5 Ways Azure Cognitive Services Scale
Published Aug 23 2021 02:37 AM 4,682 Views

Azure Cognitive Services: the AI service that keeps on giving. Although a popular choice for quick development and proof-of-concepts, don’t let that override all the reasons Azure Cognitive Services are built for innovative production workloads. In this blog I want to outline 5 ways Azure Cognitive services can scale to support your mission critical solutions.


The purpose of this blog post is to share how you can access the same AI services that power enterprise products such as Teams and Xbox. For more information, or to get started using Azure AI, check out Artificial intelligence for developers | Microsoft Azure


1. Scaling is dealt with for you


Azure Cognitive Services scales for you. But don’t stop reading now … there is so much more these services can do to help you scale and let me explain how they scale for you.


The word scalability is often used with cloud technologies and is one of the key advantages of building solutions in the cloud. Scalability is the ability to grow your business or service in a pay-as-you-go format, meaning there are no high, up-front investments for machines, and there’s more flexibility on what you can build by choosing the types of technology you need for a specific solution.


The cloud also often helps you scale through scaling features – scaling vertically, such as the size of a virtual machine for example. And scaling horizontally, such as the number of concurrent machines needed for a workload.


So how does Azure Cognitive Services scale for you? Horizontally? Vertically?

┄┄┄┄┄┄┄┄┄┄

• **SET TASKS**
1) In the Azure Cognitive Services post, rewrite the paragraph beginning "The word scalability is often used" as a short bulleted list that keeps its main facts.
2) Which two enterprise products does the Azure Cognitive Services post name as powered by the same AI services?

• **INFORMATION PROVIDED**

┄┄┄┄┄┄┄┄┄┄

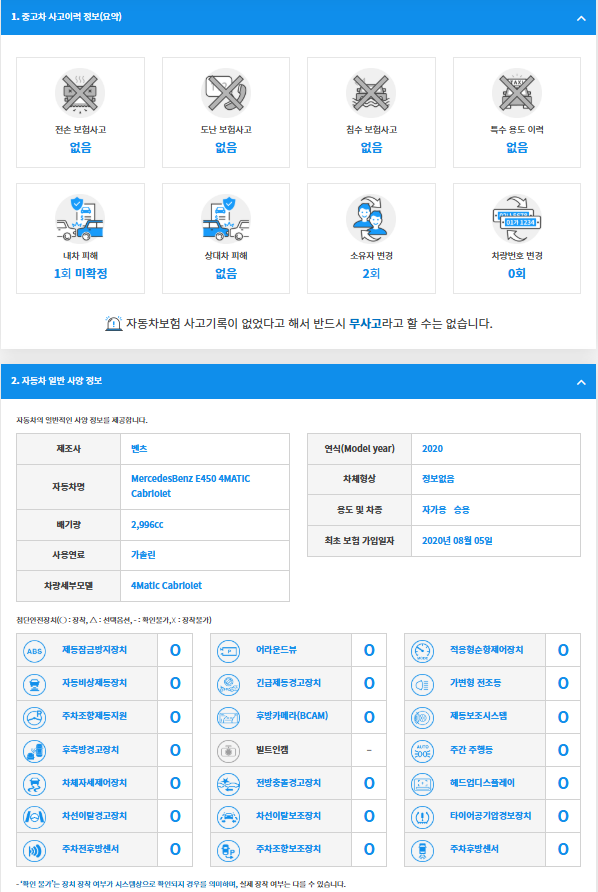Image resolution: width=598 pixels, height=892 pixels.
Task: Click the 소유자 변경 2회 link
Action: (x=371, y=274)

┄┄┄┄┄┄┄┄┄┄

• **OUTPUTS IN ORDER**
1)
- Scalability is a common term in cloud technology and a key advantage of building solutions in the cloud.
- It means growing a business or service on a pay-as-you-go basis.
- It requires no high up-front investment in machines.
- It offers more flexibility, because you choose the types of technology a specific solution needs.

2) Teams and Xbox.